(TASK): Copy the lines of the listing from the line containing "will [x=256, y=256]." through the line containing "will click(159, 127).", inclusive, with no changes.

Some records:
▼

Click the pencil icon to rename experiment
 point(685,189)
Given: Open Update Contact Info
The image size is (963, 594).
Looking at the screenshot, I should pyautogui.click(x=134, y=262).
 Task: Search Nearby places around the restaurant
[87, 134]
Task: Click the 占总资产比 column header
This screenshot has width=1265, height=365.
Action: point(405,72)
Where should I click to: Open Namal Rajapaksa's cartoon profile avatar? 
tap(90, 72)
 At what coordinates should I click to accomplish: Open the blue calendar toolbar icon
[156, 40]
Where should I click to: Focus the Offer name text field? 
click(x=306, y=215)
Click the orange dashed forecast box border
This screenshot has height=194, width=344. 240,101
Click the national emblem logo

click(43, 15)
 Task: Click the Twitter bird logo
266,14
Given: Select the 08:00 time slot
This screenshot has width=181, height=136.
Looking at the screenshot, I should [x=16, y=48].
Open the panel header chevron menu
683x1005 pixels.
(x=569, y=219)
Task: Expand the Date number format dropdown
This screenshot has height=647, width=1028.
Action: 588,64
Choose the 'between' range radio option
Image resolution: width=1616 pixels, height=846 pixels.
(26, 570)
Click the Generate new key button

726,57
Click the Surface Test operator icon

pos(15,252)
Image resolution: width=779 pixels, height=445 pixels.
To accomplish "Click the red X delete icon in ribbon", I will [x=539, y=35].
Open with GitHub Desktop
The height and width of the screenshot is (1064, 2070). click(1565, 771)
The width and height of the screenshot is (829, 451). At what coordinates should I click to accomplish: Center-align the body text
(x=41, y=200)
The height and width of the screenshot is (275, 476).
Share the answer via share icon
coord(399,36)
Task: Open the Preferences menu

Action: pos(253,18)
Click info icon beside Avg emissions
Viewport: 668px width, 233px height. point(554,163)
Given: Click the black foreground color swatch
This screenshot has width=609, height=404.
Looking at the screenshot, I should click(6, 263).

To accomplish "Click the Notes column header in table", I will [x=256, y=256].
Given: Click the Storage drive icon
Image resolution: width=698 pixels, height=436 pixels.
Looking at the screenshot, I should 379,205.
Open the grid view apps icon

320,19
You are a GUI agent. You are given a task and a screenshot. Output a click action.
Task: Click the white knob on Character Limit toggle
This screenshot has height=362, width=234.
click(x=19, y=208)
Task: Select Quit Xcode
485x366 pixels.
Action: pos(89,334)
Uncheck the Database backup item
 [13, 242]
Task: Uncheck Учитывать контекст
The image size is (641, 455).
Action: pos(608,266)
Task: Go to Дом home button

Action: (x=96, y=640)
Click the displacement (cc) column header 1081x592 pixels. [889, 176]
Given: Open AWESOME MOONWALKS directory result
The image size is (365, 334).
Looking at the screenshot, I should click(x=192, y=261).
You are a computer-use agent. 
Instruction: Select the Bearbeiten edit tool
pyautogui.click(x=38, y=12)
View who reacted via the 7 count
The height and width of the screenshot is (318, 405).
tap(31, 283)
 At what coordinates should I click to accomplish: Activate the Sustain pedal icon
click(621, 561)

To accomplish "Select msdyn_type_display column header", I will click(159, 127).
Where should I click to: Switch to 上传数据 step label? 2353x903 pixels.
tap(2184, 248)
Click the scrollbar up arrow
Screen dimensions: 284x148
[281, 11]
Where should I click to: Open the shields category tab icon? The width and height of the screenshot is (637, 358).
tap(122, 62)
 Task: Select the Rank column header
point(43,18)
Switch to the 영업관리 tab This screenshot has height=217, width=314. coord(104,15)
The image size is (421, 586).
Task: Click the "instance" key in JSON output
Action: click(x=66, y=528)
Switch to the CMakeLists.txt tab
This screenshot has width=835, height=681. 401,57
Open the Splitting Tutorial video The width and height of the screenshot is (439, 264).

▲

(THE SOLUTION):
To accomplish "Click the Notes column header in table", I will [x=256, y=256].
Given: Click the Storage drive icon
Image resolution: width=698 pixels, height=436 pixels.
Looking at the screenshot, I should 379,205.
Open the grid view apps icon

320,19
You are a GUI agent. You are given a task and a screenshot. Output a click action.
Task: Click the white knob on Character Limit toggle
This screenshot has height=362, width=234.
click(x=19, y=208)
Task: Select Quit Xcode
485x366 pixels.
Action: pos(89,334)
Uncheck the Database backup item
 [13, 242]
Task: Uncheck Учитывать контекст
The image size is (641, 455).
Action: pos(608,266)
Task: Go to Дом home button

Action: (x=96, y=640)
Click the displacement (cc) column header 1081x592 pixels. [889, 176]
Given: Open AWESOME MOONWALKS directory result
The image size is (365, 334).
Looking at the screenshot, I should click(x=192, y=261).
You are a computer-use agent. 
Instruction: Select the Bearbeiten edit tool
pyautogui.click(x=38, y=12)
View who reacted via the 7 count
The height and width of the screenshot is (318, 405).
tap(31, 283)
 At what coordinates should I click to accomplish: Activate the Sustain pedal icon
click(621, 561)

To accomplish "Select msdyn_type_display column header", I will click(159, 127).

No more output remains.